Chassis 1046 hat eine interessante Vergangenheit

RM Sotheby’s bietet nun im Rahmen der Monterey Car Week den Tucker 48 mit Chassisnummer 1046 an. Dieses Fahrzeug ist eines der acht letzten Autos, die vom verbliebenen Team zusammengebaut wurden, als Firmengründer Preston Tucker sich vor Gericht verantworten musste. Nachdem der Wagen bei der Insolvenzversteigerung 1950 verkauft wurde, hatte er ein wechselvolles Leben. So gehörte er zeitweise dem Nachtclub-, Rennstrecken- und Hotel-Besitzer Nick Jenin in Fort Lauderdale/Florida, der aufgrund der ungewöhnlichen Ausstrahlungskraft des Tucker in den 50ern bis zu neun dieser Fahrzeuge zeitgleich besaß, die er in seiner Jahrmarktshow ‚The Fabulous Tuckers‘ bis in die 1960er hinein an der Ostküste entlang tingeln ließ. Unverständlicherweise verbaute er in Nummer 1046 einen Oldsmobile-V8 unter der vorderen Haube, um seiner Tochter das Tucker-fahren zu ermöglichen, was jedoch nicht so klappte, wie er sich das vorgestellt hatte. Vor ihrer Schule erzielte sie mit dem Tucker soviel Aufsehen, dass sie abends klarstellte, lieber zu Fuß dorthin zu laufen als weiterhin diesen Wagen zu nutzen. Anschließend diente der Umbau zeitweise als Alltagsauto der Familie Jenin, bis Nick Jenin 1963 seine gesamte Tucker-Sammlung zum Verkauf anbot.

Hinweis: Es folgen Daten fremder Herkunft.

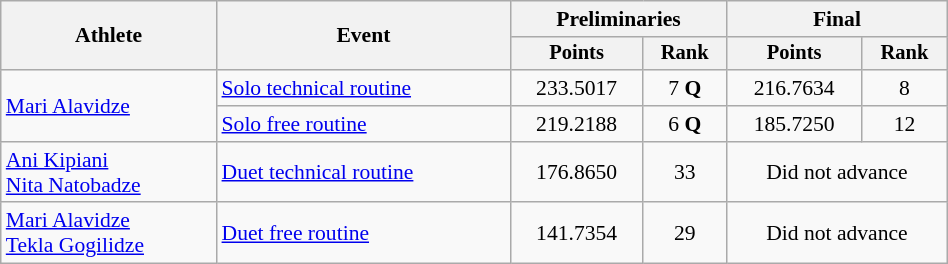
Mari AlavidzeTekla Gogilidze [109, 234]
176.8650 [576, 172]
Event [364, 36]
219.2188 [576, 124]
Final [838, 19]
Preliminaries [618, 19]
8 [905, 88]
Mari Alavidze [109, 106]
33 [685, 172]
Duet technical routine [364, 172]
Solo technical routine [364, 88]
233.5017 [576, 88]
216.7634 [794, 88]
Ani KipianiNita Natobadze [109, 172]
7 Q [685, 88]
29 [685, 234]
185.7250 [794, 124]
Solo free routine [364, 124]
12 [905, 124]
6 Q [685, 124]
Duet free routine [364, 234]
141.7354 [576, 234]
Athlete [109, 36]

Nummer 1046 verkaufte er an das Ehepaar Janecek in Springfield/Oregon. Hier wanderte die Tucker-Karosserie auf ein Mercury-Fahrgestell von 1964 und erhielt eine goldene Lackierung. John Janecek gehörte zu den Gründungsmitgliedern des Tucker Automobile Club of America (TACA) und fuhr seinen Wagen zu diversen Treffen in Kalifornien, Kansas und Nevada, wobei er stets auf Achse anreiste. Durch gesundheitliche Probleme verkaufte das Ehepaar den Wagen 2002 an Walter Ready in Prescott/Arizona, der ihn gemeinsam mit dem direkten Schwesterfahrzeug 1047 zeitweise im Gilmore Car Museum ausstellte. 2007 erwarb der heutige Besitzer den Tucker und traf gemeinsam mit den Markenhistorikern Martyn Donaldson und Mark Lieberman die Entscheidung, das Fahrzeug komplett in den Auslieferungszustand zurückzuversetzen. Hierfür setzte man sich mit den Experten von RM Auto Restoration im kanadischen Blenheim in Verbindung, die bereits mehrere Tucker restauriert hatten. Hier wurde ein neues Fahrgestell nachproduziert, indem man die Basis und Karosserieaufnahmen von Chassisnummer 1047 digital einscannte und anschließend per 3D-Wasserschneider passende Bauteile erstellte. Benzintank, Kofferraumboden und Teile der Torsilastic-Aufhängung entstanden auf ähnliche Weise. Zudem gelang es, einen originalen Tucker-Austauschmotor und ein nie genutztes Armaturenbrett für den neu bezogenen Innenraum zu finden. Um die Lackierung im Farbton ‚Maroon‘ so originalgetreu wie möglich zu erstellen, wurden Farbspuren eingescannt, die man unter Dichtungen und an der Innenseite des Handschuhfachdeckels fand. Das fertige Auto ist wunderschön gelungen und sieht wirklich aus, als hätte es gerade erst die Fabrikhallen verlassen. RM Sotheby’s erwartet einen Zuschlagspreis zwischen 1,8 und 2,1 Millionen US-Dollar (rund 1,56 bis 1,82 Millionen Euro).